Исходный текст ▸
После отъезда бонны мир как будто бы снизошел наконец на дом Герцена. Стало, несомненно, больше порядка. Отец более, чем когда бы то ни было, принадлежал детям, как того хотела Мейзенбугу все меньше знакомых и незнакомых заходило к Герцену "на огонек". Круг друзей семьи сделался теснее. В Лондоне появились Энгельсоны. Хотя Герцен недолюбливал Александру Христиановну Энгельсов, которая раздражала его постоянными попытками вмешиваться в воспитание детей, но она любила детей, а это сейчас было для него самым важным. Кроме того, Герцен был дружен с Владимиром Аристовичем. Да и постоянное присутствие Энгельсонов здесь, рядом, как и в Ницце, создавало иллюзию вновь обретенного дома.

Вскоре и еще один человек встал к семье очень близко. Герцен познакомился с Доманже. Сын небогатых родителей из Южной Франции, Жозеф Доманже примкнул к революции со всем пылом юности. Когда же революция была разгромлена, его, как и многих, ожидало изгнание. Герцен был покорен им сразу, едва увидел Доманже у одного общего знакомого. Уходили вместе и до полуночи бродили по улицам Лондона и все никак не могли окончить начатого разговора. Мейзенбуг он признался, что среди всех французов, которых знает, "еще не встречал человека такого свободолюбивого и с таким философски мыслящим умом, как он".

Тем временем пришла весна, и семейство перебралось за город, в Ричмонд. Привлекала близость к Лондону, обширный парк, прогулки по Темзе. Вместе с семьей Герцена переехали на дачу и супруги Энгельсоны. Каждый день в Ричмонде появлялся Доманже — учил детей, был непременным участником всех дачных увеселений — пеших прогулок, катаний на лодках. Порешили остаться за городом и на зиму. Сняли дом в Твикнеме, на берегу Темзы, посреди обширного старого парка. Герцен с утра садился за работу. Мейзенбуг занималась с девочками, Доманже с сыном Герцена. Сходились за обедом. По вечерам, когда младшие уходили спать, Герцен что-либо читал сыну и Мейзенбуг. Чаще всего Шиллера…

Забегая вперед, скажем, что идиллия семейной жизни уже вскоре была нарушена — сначала известием о смерти Николая I и оживившимися надеждами на возможность возвращения на родину и вообще больших перемен. А потом, и окончательно, — приездом Огаревых. Впрочем, не была ли эта идиллия чисто внешней? И не принимала ли Мейзенбуг уступчивость Герцена, продиктованную желанием не лишать детей женщины, их любящей, за доказанность ее правоты? Незадолго до приезда Огаревых, 6 апреля 1856 года, в день рождения Герцена, прощаясь с ним на ночь после оживленного дня, Мейзенбуг, смеясь, сказала: "Мы счастливо миновали все разногласия, смятения и бури и, надо надеяться, наконец достигли мирной пристани".

Представленные данные ▸
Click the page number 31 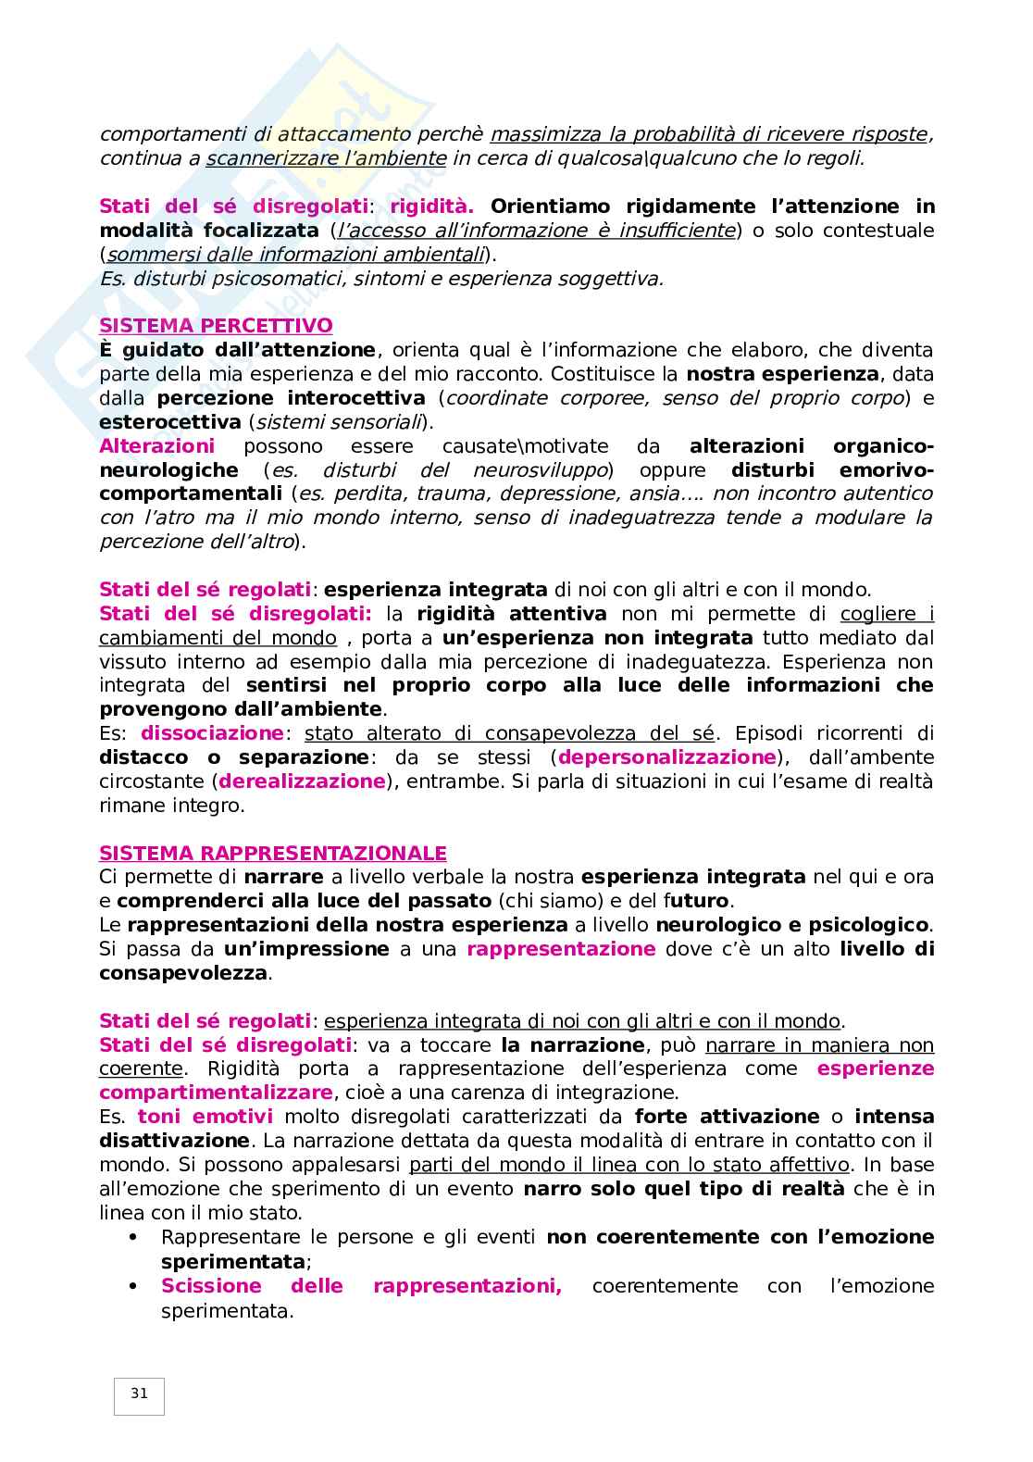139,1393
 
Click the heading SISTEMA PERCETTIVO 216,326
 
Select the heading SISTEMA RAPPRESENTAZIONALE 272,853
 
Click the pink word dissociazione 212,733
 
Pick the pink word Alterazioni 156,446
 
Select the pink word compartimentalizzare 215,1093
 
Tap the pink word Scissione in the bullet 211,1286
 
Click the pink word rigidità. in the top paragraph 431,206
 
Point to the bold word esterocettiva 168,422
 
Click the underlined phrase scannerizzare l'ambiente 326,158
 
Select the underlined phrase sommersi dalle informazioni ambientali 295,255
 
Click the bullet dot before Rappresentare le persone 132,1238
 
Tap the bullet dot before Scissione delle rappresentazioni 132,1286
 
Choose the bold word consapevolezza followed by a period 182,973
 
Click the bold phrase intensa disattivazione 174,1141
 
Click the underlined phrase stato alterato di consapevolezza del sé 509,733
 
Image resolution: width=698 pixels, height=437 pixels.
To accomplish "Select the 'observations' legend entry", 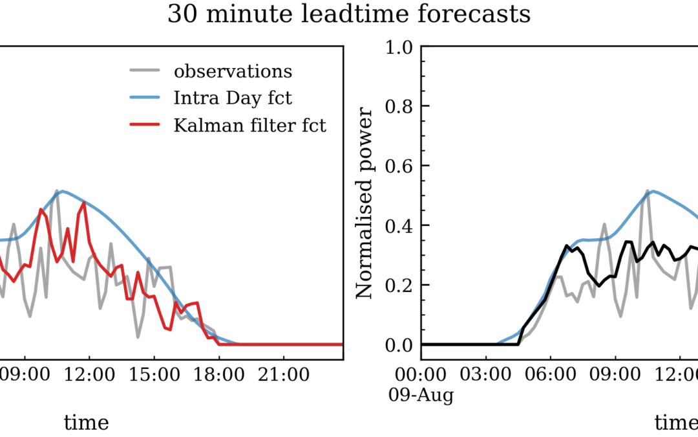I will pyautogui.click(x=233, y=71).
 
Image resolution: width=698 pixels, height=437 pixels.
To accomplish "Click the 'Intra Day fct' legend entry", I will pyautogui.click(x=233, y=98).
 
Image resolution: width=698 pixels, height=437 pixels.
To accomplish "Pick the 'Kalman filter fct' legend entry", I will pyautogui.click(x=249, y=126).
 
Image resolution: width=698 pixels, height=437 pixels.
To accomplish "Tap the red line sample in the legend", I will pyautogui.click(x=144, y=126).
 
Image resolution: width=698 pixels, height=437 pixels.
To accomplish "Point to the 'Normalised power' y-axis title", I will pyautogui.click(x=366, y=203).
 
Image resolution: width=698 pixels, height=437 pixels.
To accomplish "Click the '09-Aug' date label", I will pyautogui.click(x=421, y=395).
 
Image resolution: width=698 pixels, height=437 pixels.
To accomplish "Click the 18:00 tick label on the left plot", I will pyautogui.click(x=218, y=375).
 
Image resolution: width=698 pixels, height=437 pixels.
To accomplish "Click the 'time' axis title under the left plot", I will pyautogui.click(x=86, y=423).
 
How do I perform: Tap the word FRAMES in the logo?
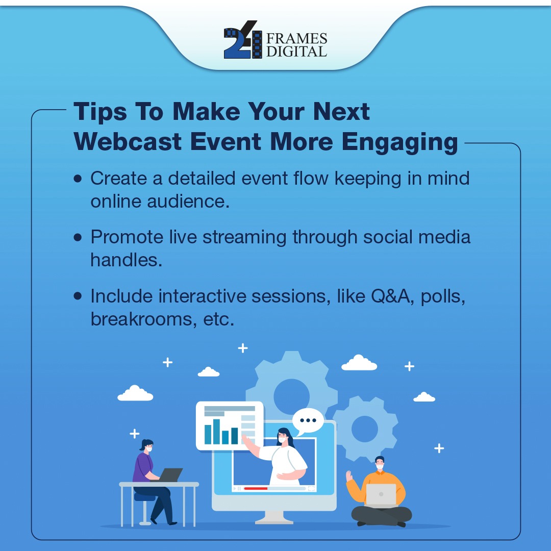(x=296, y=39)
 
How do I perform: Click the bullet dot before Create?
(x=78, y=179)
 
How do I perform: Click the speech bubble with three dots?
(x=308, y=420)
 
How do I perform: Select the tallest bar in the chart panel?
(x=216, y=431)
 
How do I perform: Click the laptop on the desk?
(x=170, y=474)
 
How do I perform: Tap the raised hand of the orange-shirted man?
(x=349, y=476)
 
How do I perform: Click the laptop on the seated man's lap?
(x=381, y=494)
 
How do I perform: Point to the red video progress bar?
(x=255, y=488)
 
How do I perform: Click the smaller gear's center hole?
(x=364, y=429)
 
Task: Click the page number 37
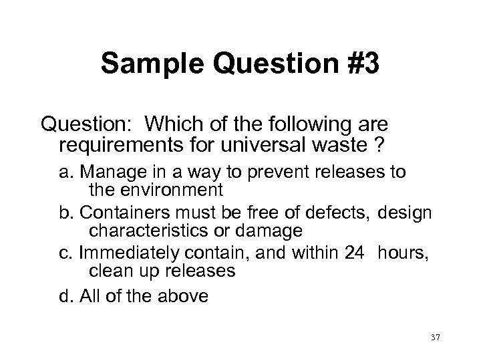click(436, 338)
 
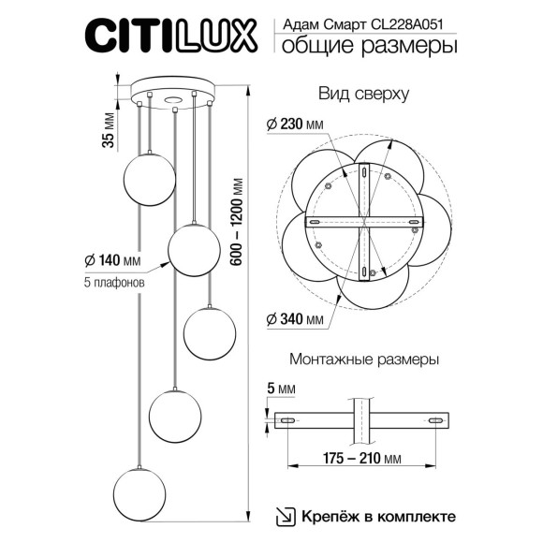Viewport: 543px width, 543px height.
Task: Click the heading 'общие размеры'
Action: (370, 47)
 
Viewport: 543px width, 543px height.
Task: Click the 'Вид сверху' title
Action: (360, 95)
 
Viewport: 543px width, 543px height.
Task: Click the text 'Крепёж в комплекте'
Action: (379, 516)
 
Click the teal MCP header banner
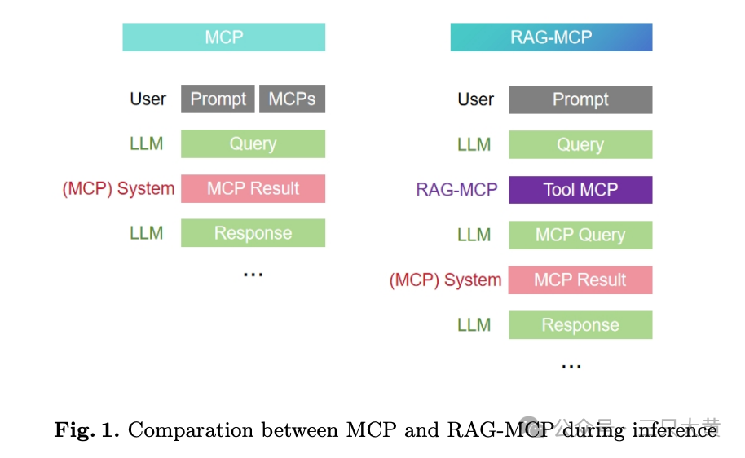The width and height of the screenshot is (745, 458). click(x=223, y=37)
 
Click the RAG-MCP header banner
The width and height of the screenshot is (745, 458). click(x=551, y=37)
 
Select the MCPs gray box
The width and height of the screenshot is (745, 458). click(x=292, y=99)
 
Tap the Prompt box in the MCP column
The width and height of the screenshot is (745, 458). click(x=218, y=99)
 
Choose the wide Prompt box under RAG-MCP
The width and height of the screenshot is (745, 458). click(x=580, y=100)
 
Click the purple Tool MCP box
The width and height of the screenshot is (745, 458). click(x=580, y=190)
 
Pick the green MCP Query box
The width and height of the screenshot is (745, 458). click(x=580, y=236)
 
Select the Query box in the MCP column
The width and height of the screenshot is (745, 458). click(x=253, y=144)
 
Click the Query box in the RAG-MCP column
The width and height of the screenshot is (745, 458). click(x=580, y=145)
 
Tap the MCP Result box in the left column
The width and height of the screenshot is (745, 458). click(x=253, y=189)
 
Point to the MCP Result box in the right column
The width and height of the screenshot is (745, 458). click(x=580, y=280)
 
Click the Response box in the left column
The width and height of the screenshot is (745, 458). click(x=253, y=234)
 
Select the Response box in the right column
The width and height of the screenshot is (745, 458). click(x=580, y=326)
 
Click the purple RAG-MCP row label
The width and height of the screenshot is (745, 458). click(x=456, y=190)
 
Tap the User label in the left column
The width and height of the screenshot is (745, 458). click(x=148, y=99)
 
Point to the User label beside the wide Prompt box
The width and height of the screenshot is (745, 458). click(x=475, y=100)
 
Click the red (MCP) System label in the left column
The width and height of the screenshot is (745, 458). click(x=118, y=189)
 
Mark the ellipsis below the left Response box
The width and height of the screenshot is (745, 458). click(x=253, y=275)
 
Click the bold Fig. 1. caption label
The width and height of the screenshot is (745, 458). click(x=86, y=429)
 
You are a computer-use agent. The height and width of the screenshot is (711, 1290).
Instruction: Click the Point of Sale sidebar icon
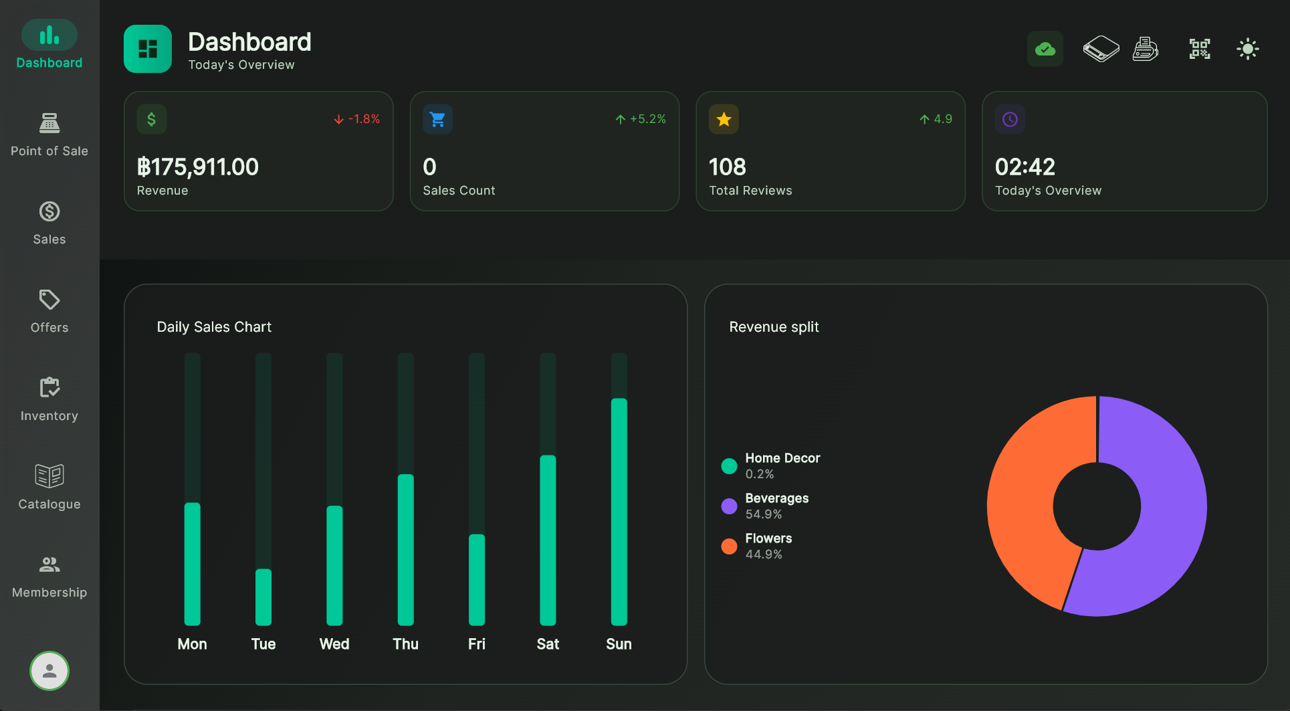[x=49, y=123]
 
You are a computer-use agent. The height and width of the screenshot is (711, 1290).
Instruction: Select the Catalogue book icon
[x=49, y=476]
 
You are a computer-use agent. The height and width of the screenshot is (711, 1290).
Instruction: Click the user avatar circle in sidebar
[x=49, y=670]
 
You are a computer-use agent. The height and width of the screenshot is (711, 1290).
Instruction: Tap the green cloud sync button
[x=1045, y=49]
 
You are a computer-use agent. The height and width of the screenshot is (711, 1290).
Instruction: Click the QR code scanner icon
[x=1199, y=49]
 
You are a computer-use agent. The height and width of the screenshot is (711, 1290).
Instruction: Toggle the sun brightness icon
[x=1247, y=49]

Что нужно сделать ▸ Продолжите текст о жизни семьи Герцена в Англии сразу после его последней фразы. Строки в этом задании не используются.

Итоговый ответ ▸
Однако была ли та "мирная пристань", к которой направляла Мейзенбуг домашний корабль, идеалом Герцена и хотел ли он воспитать своих детей в духе этого идеала, который на практике вел к тому, чтобы по возможности ограничить жизнь тесным семейным кругом? В статье 1842 года "По поводу одной драмы" Герцен писал: "Частная жизнь, не знающая ничего за порогом своего дома, как бы она ни устроилась, бедна; она похожа на обработанный сад, благоухающий цветами, вычищенный и прибранный. Сад этот может долго утешать хозяев… но случись ураган — он вырвет деревья с корнями, затопит цветы, и сад будет хуже всякого дикого места. Таким хрупким счастием человек не может быть счастлив; ему надобен бесконечный океан, который волнуется ураганами, но через несколько мгновений бывает гладок и светел, как прежде".

Трагедия семейной жизни Герцена на протяжении лет держала мозг его прикованным к проблемам брака и семьи. Свою семейную беду он склонен был рассматривать как частное проявление общей ситуации, столкновения двух миров — России, полной "дремлющих сил", России, поднимающейся к новой жизни, и буржуазного Запада — "старого, классического, образованного, но растленного и отжившего". В Гервеге он видел типичного представителя западного мещанства, себя ощущал как "варвара, осмелившегося быть свободным человеком".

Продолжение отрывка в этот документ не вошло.